Mediation Skill: Effective Communication
Readers of this blog know that I’m a big fan of Stuart Diamond's, professor of negotiation at the Wharton School. In his book, Getting More, Diamond lays out 14 basic components of effective communication.
These can be effective negotiation strategies and mediation skills regardless of whether you’re a lawyer representing a client or a party to a divorce or other dispute.
Here they are:
- Always communicate.
- Listen and ask questions. (Really listen, and try not to interrupt!)
- Value, don’t blame, the other party. (A little respect goes a long way.)
- Summarize often (to make sure you understand).

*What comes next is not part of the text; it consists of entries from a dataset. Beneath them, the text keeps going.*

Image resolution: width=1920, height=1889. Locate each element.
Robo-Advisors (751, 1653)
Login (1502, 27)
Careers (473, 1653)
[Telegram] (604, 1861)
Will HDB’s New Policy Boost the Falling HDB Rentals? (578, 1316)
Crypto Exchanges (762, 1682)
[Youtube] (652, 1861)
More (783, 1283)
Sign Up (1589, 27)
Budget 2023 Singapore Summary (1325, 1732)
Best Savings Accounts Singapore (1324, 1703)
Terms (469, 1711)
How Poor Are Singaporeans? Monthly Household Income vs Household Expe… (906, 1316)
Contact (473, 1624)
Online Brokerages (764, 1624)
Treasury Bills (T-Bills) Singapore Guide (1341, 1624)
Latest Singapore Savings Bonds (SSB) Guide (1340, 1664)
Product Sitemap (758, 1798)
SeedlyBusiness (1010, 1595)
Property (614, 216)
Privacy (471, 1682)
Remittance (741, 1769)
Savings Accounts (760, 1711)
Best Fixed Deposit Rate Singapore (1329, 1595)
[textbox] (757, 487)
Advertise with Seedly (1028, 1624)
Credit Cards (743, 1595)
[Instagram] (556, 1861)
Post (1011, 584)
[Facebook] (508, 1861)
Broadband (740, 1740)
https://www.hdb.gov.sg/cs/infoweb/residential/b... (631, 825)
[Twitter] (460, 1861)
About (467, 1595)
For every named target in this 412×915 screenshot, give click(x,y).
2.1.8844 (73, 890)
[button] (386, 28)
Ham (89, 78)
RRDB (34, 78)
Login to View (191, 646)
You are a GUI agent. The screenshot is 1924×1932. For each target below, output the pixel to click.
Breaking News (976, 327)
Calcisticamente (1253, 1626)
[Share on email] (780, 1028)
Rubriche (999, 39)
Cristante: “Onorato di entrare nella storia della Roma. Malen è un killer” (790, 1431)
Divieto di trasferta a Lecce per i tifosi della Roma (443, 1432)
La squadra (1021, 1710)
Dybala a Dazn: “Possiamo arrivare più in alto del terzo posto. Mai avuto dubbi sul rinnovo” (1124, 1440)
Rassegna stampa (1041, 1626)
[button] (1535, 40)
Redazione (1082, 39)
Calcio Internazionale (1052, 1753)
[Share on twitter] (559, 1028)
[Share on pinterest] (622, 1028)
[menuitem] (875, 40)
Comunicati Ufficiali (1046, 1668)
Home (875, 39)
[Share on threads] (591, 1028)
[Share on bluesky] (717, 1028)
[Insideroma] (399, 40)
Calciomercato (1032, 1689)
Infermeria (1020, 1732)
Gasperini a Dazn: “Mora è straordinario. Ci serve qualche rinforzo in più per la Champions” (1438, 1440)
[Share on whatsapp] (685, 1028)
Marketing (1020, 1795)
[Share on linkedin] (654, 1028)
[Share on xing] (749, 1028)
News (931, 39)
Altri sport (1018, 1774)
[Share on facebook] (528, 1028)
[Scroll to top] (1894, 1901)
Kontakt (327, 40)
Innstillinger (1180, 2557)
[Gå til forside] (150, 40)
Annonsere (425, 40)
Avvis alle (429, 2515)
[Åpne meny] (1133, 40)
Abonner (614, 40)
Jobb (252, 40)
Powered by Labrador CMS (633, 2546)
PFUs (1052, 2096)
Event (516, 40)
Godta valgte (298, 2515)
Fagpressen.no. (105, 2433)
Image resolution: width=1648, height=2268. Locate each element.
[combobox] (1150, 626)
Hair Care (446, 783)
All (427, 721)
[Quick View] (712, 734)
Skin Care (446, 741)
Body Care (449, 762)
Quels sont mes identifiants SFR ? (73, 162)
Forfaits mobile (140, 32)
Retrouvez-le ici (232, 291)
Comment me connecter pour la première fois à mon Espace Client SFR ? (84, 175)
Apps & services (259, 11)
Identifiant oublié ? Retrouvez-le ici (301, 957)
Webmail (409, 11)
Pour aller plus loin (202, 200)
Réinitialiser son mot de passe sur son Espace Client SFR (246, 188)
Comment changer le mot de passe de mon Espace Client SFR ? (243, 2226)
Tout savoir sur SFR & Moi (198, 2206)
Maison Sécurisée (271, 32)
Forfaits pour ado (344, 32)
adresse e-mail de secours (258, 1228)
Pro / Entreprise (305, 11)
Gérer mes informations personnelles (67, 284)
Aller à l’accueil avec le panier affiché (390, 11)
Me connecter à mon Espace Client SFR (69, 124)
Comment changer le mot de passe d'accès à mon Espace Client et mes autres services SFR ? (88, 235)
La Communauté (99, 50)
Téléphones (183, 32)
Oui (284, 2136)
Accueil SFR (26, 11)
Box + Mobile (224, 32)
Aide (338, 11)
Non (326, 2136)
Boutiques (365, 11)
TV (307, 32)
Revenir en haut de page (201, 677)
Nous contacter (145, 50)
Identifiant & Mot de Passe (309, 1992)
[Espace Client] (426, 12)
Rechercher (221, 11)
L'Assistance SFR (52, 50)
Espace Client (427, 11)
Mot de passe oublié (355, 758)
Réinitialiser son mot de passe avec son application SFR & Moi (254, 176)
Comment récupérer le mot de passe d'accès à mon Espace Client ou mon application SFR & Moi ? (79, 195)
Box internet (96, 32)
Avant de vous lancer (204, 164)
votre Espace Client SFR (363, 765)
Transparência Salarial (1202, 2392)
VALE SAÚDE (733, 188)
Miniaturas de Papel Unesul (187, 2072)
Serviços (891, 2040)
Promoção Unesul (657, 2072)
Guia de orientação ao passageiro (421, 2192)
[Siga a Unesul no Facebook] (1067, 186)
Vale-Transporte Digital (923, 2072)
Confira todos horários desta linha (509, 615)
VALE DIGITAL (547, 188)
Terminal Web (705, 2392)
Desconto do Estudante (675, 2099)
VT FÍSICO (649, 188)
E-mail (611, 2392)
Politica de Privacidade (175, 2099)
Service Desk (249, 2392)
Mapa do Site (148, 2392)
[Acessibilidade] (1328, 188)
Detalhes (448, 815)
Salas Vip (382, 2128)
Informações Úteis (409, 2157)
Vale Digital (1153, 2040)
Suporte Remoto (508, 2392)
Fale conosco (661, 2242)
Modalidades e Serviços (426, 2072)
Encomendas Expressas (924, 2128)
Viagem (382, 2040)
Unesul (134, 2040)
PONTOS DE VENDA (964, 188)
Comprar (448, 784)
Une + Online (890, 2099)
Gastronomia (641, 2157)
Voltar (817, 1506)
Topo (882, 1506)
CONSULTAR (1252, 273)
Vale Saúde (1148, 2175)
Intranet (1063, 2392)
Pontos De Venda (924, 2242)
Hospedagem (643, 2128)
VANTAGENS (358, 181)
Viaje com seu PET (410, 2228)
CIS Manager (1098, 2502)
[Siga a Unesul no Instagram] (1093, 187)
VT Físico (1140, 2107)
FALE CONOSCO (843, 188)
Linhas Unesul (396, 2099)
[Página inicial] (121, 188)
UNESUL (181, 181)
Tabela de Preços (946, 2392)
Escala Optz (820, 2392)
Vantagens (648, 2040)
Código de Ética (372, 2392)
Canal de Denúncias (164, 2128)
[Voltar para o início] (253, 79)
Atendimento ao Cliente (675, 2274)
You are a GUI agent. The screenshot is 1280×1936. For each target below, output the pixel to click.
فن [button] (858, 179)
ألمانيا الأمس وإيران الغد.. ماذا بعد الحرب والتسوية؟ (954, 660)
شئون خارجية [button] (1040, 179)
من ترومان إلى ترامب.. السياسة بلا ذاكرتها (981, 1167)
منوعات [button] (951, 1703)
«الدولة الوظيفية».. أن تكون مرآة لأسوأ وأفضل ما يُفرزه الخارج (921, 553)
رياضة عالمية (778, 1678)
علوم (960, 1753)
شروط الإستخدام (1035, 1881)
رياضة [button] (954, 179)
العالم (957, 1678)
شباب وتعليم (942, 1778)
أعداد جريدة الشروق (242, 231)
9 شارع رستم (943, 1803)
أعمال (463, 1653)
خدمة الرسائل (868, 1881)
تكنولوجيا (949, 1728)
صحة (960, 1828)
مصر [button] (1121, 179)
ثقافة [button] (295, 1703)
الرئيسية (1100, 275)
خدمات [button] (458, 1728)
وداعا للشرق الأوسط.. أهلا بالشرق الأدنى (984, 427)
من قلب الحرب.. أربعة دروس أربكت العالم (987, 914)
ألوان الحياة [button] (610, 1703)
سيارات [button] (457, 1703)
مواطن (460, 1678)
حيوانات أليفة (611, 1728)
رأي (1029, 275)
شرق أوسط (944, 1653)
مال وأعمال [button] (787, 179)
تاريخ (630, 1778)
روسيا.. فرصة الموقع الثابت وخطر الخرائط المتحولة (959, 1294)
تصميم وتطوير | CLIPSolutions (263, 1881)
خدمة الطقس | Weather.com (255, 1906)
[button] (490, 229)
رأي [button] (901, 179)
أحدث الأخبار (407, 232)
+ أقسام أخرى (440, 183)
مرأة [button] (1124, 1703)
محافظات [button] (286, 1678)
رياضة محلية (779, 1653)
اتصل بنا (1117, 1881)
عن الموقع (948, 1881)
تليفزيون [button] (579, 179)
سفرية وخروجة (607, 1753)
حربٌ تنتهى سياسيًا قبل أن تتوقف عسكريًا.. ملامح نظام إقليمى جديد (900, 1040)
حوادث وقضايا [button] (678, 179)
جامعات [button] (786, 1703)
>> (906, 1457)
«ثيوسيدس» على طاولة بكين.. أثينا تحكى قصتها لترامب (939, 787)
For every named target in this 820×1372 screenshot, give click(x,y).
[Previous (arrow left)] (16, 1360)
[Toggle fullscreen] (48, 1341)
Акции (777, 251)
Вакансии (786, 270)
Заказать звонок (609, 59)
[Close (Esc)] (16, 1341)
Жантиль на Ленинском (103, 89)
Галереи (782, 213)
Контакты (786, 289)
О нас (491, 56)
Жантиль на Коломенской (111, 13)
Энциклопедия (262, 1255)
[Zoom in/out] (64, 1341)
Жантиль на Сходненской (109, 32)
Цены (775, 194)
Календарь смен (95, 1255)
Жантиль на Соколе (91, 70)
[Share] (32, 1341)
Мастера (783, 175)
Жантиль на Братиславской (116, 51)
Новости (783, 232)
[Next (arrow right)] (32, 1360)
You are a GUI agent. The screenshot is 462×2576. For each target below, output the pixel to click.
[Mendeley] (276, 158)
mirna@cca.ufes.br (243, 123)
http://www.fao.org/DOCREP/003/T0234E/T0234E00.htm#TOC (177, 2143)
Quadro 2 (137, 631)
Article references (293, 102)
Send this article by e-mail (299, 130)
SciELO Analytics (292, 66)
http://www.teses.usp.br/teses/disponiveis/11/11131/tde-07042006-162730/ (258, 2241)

- Use role reversal. (Practice by taking the other party’s point of view in a dry run with a friend).
- Be dispassionate. (This takes work!)
- Articulate your goals.
- Be firm, without damaging the relationship.
- Look for small signals (of openings or potential agreements).
- Discuss perceptual differences. (“The single biggest cause of communication failure is misperception.”)
- Find out how the other side makes commitments (and use this intelligence to your advantage).
- Consult before deciding (when there are people who will be affected by the decision).
- Focus on what you can control. (How true is this?!)
- Avoid debating who is right. (You actually know this is a waste of time—but it’s so seductive. Resist!)
Try it. Then, if you have the time, stop back by and let me know your results.